PROMPT 1 »
Rewrite the part of the traffic accident ruling that begins at the words "I find the evidence" and stops after "accident which occurred.", changing "Taxi vehicle" to "minibus".
PROMPT 2 »
For each statement below, say yes or no as to whether it agrees with the traffic accident ruling, and quote the words of the ruling that decide it.
(a) The stop sign was on the road from Wandegeya.
(b) The Taxi vehicle did not have the right of way.
(c) The ruling splits the blame for the accident between the two drivers.
PROMPT 3 »
Continue the traffic accident ruling from the point where it stops.

EXCERPT »
——

I find the evidence of Kakooza Lameck (PW4), Sgt. Opolot Michael (PW2) and Serwadda Joseph (PW3) consistent and credible, and I do believe it. On the evidence on record I find as a fact that there was a stop sign on the road from Wandegeya requiring the driver to give way to vehicles on Sir Apollo Kaggwa road, the main road. I also find as a fact that the driver of the Army vehicle emerged from Wandegeya road at high speed and without stopping collided with the Taxi vehicle, which had a right of way, on Sir Apollo Kaggwa Road. I find as a fact that the driver of the Army vehicle failed and/or refused to comply with the stop/yield sign on Wandegeya road. In the circumstances of this case I find that the driver of the Army vehicle was negligent, and wholly to blame for the accident which occurred.

——

SUPPLIED DATA »
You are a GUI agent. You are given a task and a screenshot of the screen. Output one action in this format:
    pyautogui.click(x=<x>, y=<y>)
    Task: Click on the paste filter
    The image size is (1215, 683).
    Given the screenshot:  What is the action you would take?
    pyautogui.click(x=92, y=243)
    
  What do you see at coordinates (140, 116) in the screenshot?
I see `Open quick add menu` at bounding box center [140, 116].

——

WRITTEN RESPONSE 1 »
I find the evidence of Kakooza Lameck (PW4), Sgt. Opolot Michael (PW2) and Serwadda Joseph (PW3) consistent and credible, and I do believe it. On the evidence on record I find as a fact that there was a stop sign on the road from Wandegeya requiring the driver to give way to vehicles on Sir Apollo Kaggwa road, the main road. I also find as a fact that the driver of the Army vehicle emerged from Wandegeya road at high speed and without stopping collided with the minibus, which had a right of way, on Sir Apollo Kaggwa Road. I find as a fact that the driver of the Army vehicle failed and/or refused to comply with the stop/yield sign on Wandegeya road. In the circumstances of this case I find that the driver of the Army vehicle was negligent, and wholly to blame for the accident which occurred.

WRITTEN RESPONSE 2 »
(a) Yes: "there was a stop sign on the road from Wandegeya"
(b) No: "the Taxi vehicle, which had a right of way"
(c) No: "the driver of the Army vehicle was negligent, and wholly to blame for the accident which occurred"

WRITTEN RESPONSE 3 »
I will now deal with the 2nd and 3rd issues together, namely:
Whether the driver of the Army vehicle was acting in the course of his employment, and whether the defendant is vicariously liable for the accident. Sgt. Opolot Michael (PW2) testified that he saw two motor vehicles which had been involved in the accident, and one of them had Registration No. H4 DF 034, a Toyota Hilux Double Cabin.
Kakooza Lameck (PW4) testified that he saw three soldiers come out of the double Cabin vehicle. They were wearing Army Combat Uniform. One of the soldiers had decorations indicating a high rank. He was carrying a stick. The other two soldiers carried guns. One of the soldiers remained behind guarding the double Cabin vehicle.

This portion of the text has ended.